Our overzealous use of antibiotics, largely in hospitals and on animal farms, has long been blamed for fostering the emergence of drug-resistant “superbugs.” But the bacteria samples from the isolated Lechuguilla cave system in New Mexico suggests that drug resistance is actually an ancient trait. It’s possible that bacteria’s drug-resistance genes evolved millions of years ago in organisms like those on Lechuguilla’s cave walls, and are showing up in superbugs now through bacteria’s natural process of gene swapping.
The pristine samples of bacteria taken from the cave revealed that the bugs are not infectious to humans but can fend off several types of antibiotics, including newer synthetic drugs
“Clinical microbiologists have been perplexed for the longest time. When you bring a new antibiotic into the hospital, resistance inevitably appears shortly thereafter, within months to years,” study leader Gerry Wright, a chemical biologist at McMaster University in Ontario, told National Geographic. “It’s still a big question: Where is this coming from. Almost no one thought to look at other bacteria, the ones that don’t necessarily cause disease.”
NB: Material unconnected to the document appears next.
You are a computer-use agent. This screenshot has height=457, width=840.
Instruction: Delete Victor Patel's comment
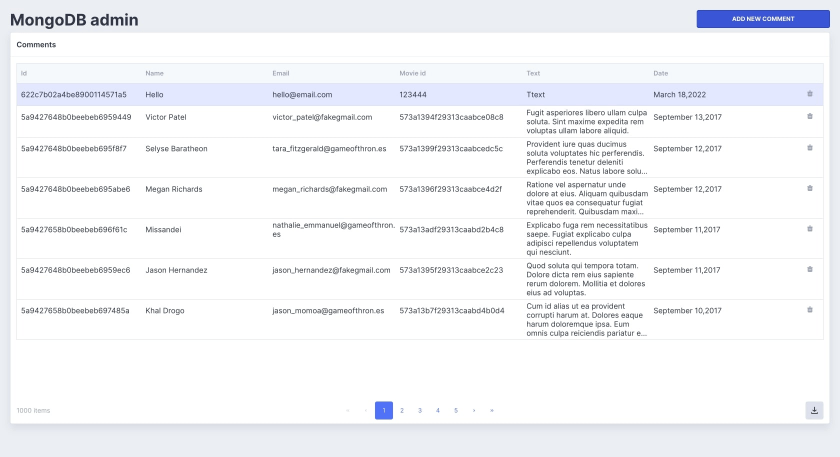[x=809, y=116]
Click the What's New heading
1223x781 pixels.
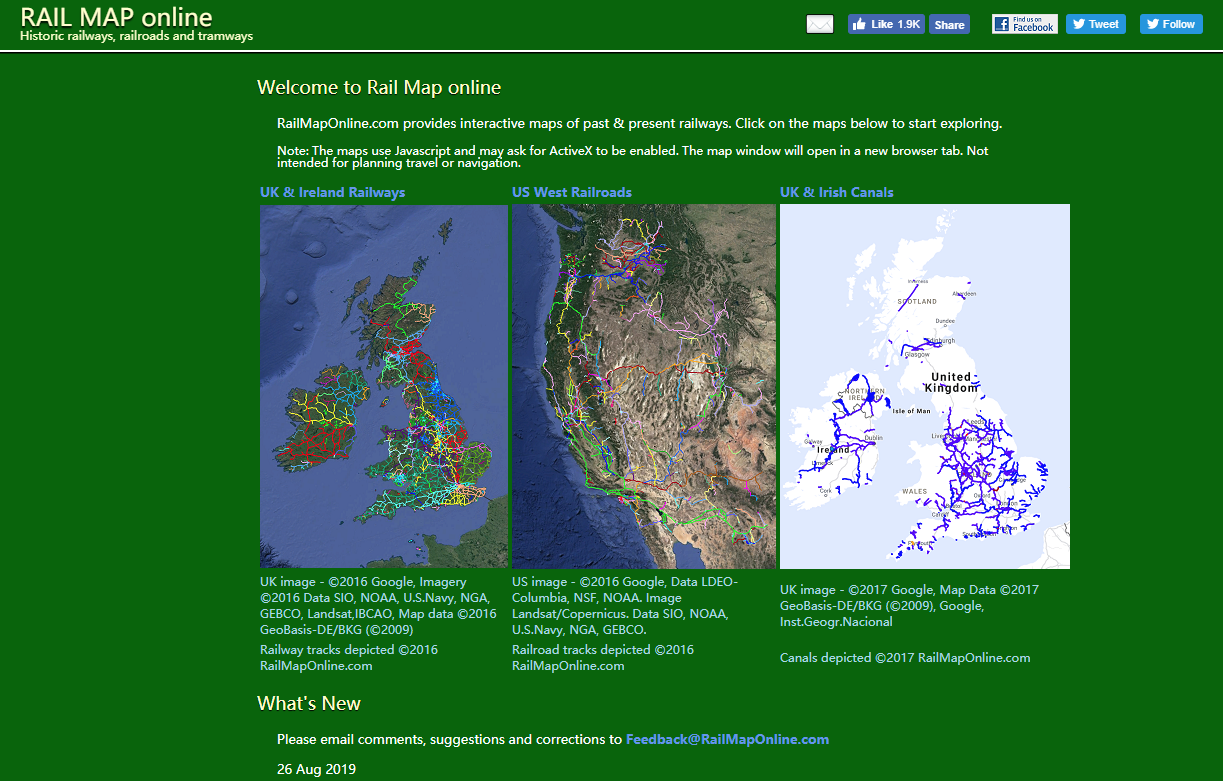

Since the discovery of the Lechuguilla cave in 1986, very few have been allowed to explore it, which makes it ideal for studying life that have been uncontaminated by human activity. Wright and his team looked at 93 types of bacteria procured from the cave, testing the strains against 26 different antibiotics. About 70% of the bacteria were resistant to three or four classes of antibiotics, and three of the strains — distant relatives of anthrax — resisted 14 of the 26 antibiotics.
“Our study shows that antibiotic resistance is hard-wired into bacteria,” Wright told Scientific American. “It could be billions of years old.”
Many questions still remain. The findings add to the evidence that antibiotic resistance is ancient, but it doesn’t explain how that resistance gets into hospitals or farms today. It’s also not clear how the cave bacteria’s seeming antibiotic resistance evolved, or whether it’s really resistance or something else. Stuart Levy, a physician and microbiologist at Tufts Medical School, told National Geographic:
“It’s an issue of which came first, the chicken or the egg? Did microbes generate the antibiotics down there, then resistance developed, or is it the other way around?” The cave bacteria, the thinking goes, may generate natural antibiotics during “chemical warfare” with their microbial competition.
But even if bacteria’s ability to evade drugs is entrenched in its evolutionary history, it doesn’t mean the health-care or livestock farming industries are off the hook. Indeed, Wright’s study comes on the heels of a U.S. Food and Drug Administration proposal asking drug manufacturers and veterinarians to drastically reduce their use of antibiotics in agriculture to prevent resistance.
The researchers said they also discovered novel mechanisms of drug resistance in the bacteria they studied, another reason antibiotics must be used carefully. The authors write:
This fact further underlines the importance of the judicious use of antibiotics to avoid selection of existing resistance elements and their subsequent mobilization through microbial communities thereby limiting the effectiveness of these drugs to treat infectious diseases.
The study was published online in PLoS ONE.